What the hell am I doing here? In New York, in this park, on this bench. The answer is in the blink. In the insistent red light that, for a change, I can’t find my way to ignore. My hands chill almost instantly as I pull them from my pockets and swipe the screen, finding the voice mail app right there, ready to get this done. I tap at the screen and take a deep breath as Gracyn’s voice floats through the speaker and directly to my heart.

“Hi. Hey, it’s me. I, um … I wanted to call and tell you that I’m sorry … for everything. Just everything. Um, and I know I was kind of relentless, maybe even a pain in the ass while you were on tour, but … okay, yeah, I was totally a pain in the ass, but I just wanted to talk to you, wanted to make you understand.

“I hope that, someday, you can find it in your heart to talk to me again. I love you, Gavin. I don’t know how or when it happened, but I do. I didn’t think I was truly capable, and it’s crazy when I think about the amount of time we’ve spent with each other. Like actually in each other’s presence. It’s pitifully less than a month.

“But, dear God, the discussions we had on the beach, the way you challenged me to reach deep within myself and search for answers to things that really scared me. And all the encouragement you offered. That stuff just came so naturally for you. Jesus, I’ve … I’ve never gotten that.

“Outwardly, my family looks cohesive and supportive, but that’s just an illusion. Something to show the world, and you know—you know—it’s all fake. God, I envy Bryan and his disappearing act. I felt like I had to make up for what my dad thought of as Bry’s deficiency. And, Lord, my mother. Maybe, someday, she’ll find it in her to just tell my dad to fuck right off because he has not slowed down in the least.

“Gavin, I wish I could talk to you. I miss you. I miss the way you look at situations like this, the way you can delve into it and pick it apart. Lining up the possibilities for inspection, dissection, and then ultimately make sense of the muddled mess.

“Anyway, I just wanted to let you know that I’m sorry. I’m sorry that I gave you the impression that I only wanted to have fun. That I wasn’t committed. That I was anything less than you deserved. I’m sorry that, for as strong and badass as I like to think I am, I totally missed the way Brooks had manipulated things with us. The way my dad had engineered shit with Brooks and me. And I know—God, I know—no matter how many times I apologize, no matter how many ways I say it, I can never … never, ever apologize enough for that fight, the charges, the way my dad had you thrown into jail. Shit, did you know he’s best friends with the magistrate of Beekman Hills? That it was my dad who kept you from going up for your preliminary hearing. Gavin, I … I’m so sorry. So, so sorry.

“Shit, I didn’t mean to ramble away like this. I meant to just … just let you know how bad I feel. How I can never make it up to you. And …”

She sighs, obviously considering the rest of what she’s going to say.

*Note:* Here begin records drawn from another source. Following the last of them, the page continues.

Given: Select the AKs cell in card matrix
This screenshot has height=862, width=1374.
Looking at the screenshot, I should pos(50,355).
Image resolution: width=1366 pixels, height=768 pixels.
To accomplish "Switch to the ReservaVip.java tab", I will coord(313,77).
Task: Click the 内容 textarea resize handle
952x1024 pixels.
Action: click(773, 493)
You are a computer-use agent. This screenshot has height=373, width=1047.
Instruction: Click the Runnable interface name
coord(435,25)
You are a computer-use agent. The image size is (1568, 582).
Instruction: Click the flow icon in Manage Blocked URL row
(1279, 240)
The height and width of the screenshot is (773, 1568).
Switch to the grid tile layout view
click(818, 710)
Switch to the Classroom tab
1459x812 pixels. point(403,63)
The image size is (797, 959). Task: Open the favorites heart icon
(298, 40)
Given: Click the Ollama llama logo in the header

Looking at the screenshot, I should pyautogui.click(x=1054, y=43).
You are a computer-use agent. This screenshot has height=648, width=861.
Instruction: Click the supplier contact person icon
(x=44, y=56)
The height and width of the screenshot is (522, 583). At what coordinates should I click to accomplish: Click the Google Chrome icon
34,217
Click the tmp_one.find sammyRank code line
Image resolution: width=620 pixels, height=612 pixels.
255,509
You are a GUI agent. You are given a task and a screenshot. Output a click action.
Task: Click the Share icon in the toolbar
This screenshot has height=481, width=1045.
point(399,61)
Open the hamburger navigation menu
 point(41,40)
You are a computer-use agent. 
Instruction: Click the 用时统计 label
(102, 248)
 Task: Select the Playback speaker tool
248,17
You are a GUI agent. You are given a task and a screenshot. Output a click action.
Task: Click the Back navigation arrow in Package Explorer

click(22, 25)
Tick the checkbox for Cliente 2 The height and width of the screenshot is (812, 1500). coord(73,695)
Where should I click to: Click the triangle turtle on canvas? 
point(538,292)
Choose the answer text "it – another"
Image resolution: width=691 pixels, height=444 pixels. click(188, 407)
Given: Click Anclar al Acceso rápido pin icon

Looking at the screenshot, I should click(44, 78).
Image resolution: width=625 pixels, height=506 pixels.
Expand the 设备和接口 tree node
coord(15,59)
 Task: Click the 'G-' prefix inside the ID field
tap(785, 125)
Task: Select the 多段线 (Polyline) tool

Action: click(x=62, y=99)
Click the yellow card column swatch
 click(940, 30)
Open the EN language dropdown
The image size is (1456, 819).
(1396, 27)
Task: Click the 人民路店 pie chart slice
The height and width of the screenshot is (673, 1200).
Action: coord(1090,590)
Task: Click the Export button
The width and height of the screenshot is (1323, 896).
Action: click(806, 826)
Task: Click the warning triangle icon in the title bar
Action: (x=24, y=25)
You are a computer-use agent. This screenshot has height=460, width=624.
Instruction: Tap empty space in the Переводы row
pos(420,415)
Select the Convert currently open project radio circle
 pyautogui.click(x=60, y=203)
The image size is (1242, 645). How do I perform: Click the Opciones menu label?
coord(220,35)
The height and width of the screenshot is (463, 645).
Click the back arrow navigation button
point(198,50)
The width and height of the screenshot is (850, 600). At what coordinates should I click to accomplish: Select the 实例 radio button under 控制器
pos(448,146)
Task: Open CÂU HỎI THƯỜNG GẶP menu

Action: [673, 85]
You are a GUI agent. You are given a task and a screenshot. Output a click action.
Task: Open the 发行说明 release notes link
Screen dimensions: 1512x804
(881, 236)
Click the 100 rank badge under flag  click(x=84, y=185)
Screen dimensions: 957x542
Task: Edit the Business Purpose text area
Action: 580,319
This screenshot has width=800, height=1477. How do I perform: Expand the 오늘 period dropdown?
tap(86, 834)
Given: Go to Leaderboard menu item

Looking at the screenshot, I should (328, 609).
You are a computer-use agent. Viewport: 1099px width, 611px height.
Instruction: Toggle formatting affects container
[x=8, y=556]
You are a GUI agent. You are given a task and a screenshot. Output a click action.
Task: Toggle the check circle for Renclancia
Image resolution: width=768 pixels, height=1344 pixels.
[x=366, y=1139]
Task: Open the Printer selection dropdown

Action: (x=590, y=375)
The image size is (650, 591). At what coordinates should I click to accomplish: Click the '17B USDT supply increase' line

“And that you’re my one, too. That’s the song, right? The one from Central Park? That feels like a million years ago and a thousand miles away. I wish I could go back, Gavin. Just go back to the beach … to that bench … and do things so differently. I love you.”

With the final words ricocheting around in my brain, I tilt my head back, staring up at the sky. The falling snow tickles, caressing my nose and cheeks and lips, like her voice reaching deep and invading my heart.